‘Mad Men’ season 6 episode 10 recap: Smoke Up

AMC

Don Draper toking on doobies. It’s about time. This season of Mad Men has been – pardon the pun – maddening. Some of the episodes have been so unfocused and packed with stuff that they’ve been virtually impossible to sum up. But the highs have been very high indeed, and this week’s episode was one of them.

Titled “A Tale Of Two Cities,” the episode split its time between New York and Los Angeles, where Don, Roger and Harry traveled to drum up new business for the still-unnamed new agency. The City of Angels has always had special meaning for Don – it’s where he would go to visit Anna Draper in the show’s early seasons, the only person who knew about his former life. But now that she’s gone, traveling west just seems to unmoor Don even further into the open ocean of existential despair. While Roger is laughing it up and Harry Crane is in his Hollywood element, Don smokes hashish and winds up face-down in a pool, where he has a grim flashback of the soldier he met in the show’s first episode, who reveals that he’s dead.

The backdrop to the episode was the riots at the Democratic National Convention in Chicago, and the show used them smartly to illustrate the attitudinal shift between the older and younger minds at the firm. There was a great subplot with Ginsberg freaking out over the news footage while working with Stan on the Manischewitz account that laid this into stark relief.

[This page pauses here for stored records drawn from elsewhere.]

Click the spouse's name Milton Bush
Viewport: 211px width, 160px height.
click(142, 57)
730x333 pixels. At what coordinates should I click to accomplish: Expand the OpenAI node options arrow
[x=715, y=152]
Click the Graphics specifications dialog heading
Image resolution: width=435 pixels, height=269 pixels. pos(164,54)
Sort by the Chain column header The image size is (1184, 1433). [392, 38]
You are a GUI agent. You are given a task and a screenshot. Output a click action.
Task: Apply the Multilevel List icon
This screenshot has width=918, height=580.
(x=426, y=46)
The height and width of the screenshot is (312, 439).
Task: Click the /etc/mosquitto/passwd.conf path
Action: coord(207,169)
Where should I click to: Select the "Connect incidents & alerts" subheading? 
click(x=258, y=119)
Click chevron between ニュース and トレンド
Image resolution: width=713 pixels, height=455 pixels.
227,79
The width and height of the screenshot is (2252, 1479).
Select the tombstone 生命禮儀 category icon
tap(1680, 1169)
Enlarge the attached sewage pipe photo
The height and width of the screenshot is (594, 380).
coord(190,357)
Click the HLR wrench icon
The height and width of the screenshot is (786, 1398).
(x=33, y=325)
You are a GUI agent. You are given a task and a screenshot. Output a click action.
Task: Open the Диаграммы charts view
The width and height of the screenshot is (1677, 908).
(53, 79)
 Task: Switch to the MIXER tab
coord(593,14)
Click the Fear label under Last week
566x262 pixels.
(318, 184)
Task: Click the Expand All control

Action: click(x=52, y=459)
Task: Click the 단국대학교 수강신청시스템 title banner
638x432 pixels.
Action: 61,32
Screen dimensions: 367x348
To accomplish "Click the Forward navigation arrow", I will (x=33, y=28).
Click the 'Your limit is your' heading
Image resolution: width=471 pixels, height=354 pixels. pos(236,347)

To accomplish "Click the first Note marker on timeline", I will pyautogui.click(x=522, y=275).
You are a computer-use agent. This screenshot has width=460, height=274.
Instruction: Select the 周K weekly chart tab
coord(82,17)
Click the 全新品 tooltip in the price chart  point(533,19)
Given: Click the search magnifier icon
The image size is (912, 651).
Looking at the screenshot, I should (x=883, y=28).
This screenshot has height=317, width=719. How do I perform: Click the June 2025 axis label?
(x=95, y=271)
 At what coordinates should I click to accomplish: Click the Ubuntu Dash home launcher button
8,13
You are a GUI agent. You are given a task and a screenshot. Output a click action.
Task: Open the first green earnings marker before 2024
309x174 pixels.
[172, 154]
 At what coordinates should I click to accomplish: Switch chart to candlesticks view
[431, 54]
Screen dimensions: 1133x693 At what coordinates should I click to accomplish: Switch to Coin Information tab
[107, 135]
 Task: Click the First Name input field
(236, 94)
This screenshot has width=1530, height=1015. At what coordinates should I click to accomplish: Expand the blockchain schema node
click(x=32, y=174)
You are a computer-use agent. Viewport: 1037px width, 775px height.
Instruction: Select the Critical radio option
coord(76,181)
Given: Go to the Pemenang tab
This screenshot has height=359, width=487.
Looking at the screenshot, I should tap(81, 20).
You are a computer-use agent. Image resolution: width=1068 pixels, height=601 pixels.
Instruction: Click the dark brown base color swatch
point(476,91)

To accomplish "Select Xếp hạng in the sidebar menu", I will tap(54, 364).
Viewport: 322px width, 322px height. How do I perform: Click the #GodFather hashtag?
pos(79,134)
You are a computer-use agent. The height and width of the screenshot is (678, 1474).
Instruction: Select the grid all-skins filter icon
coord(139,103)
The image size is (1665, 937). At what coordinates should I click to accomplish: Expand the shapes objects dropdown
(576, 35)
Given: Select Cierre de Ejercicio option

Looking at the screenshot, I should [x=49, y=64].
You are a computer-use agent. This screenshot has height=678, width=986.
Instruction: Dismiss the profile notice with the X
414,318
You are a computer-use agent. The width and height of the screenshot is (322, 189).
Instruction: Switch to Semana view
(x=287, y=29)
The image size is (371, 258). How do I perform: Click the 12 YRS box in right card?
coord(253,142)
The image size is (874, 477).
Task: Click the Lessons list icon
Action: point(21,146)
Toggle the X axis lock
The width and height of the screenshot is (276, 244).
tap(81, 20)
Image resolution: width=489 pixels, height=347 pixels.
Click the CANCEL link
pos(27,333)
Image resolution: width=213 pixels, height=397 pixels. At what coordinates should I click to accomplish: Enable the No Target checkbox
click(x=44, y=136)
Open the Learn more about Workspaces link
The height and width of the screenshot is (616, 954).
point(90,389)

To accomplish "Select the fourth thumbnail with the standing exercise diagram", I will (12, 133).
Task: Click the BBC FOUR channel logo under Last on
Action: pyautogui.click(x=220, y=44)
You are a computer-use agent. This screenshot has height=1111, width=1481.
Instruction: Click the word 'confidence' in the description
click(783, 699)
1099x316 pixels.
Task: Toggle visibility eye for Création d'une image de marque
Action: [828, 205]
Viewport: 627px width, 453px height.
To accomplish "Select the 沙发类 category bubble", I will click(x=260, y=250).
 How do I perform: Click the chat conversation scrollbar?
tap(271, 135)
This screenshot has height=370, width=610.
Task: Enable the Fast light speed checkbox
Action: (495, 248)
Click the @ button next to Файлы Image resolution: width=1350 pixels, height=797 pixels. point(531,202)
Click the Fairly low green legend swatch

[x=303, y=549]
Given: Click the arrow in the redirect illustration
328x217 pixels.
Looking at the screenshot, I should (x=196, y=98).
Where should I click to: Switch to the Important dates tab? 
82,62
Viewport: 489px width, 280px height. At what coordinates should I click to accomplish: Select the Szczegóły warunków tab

Joan is also trying to figure out her role in the merged company – while she was undoubtedly the glue that held Sterling Cooper Draper Pryce together, that’s not the case as much anymore. So she heads out on her own to try and snag a big account – Avon Cosmetics. Things, of course, go south, with Ted giving the client to Pete and freezing her out of the equation. But Joan Holloway doesn’t go out like that, so with Peggy’s help she iced Campbell out and tried to handle it herself. It didn’t work out so well, but it’s interesting to see Peggy and Joan with a unified front and hopefully this is a storyline that will continue.

And, of course, there’s Pete Campbell. Pete’s the one character who is getting the shaft the most in this season – his marriage is crumbling and his value to the new firm is questionable at best. With the decision to name the combined agency Sterling Cooper & Partners, Pete’s name is once again left off the masthead, and he’s pissed. When he confronts Don upon his return from California, the old Draper bluntness comes into play when he tells Pete that he should probably just “get out of the business.” That’s an interesting thing, though – we’ve never seen anyone voluntarily get out of the business, have we? When you’re an ad man, you’re an ad man for life.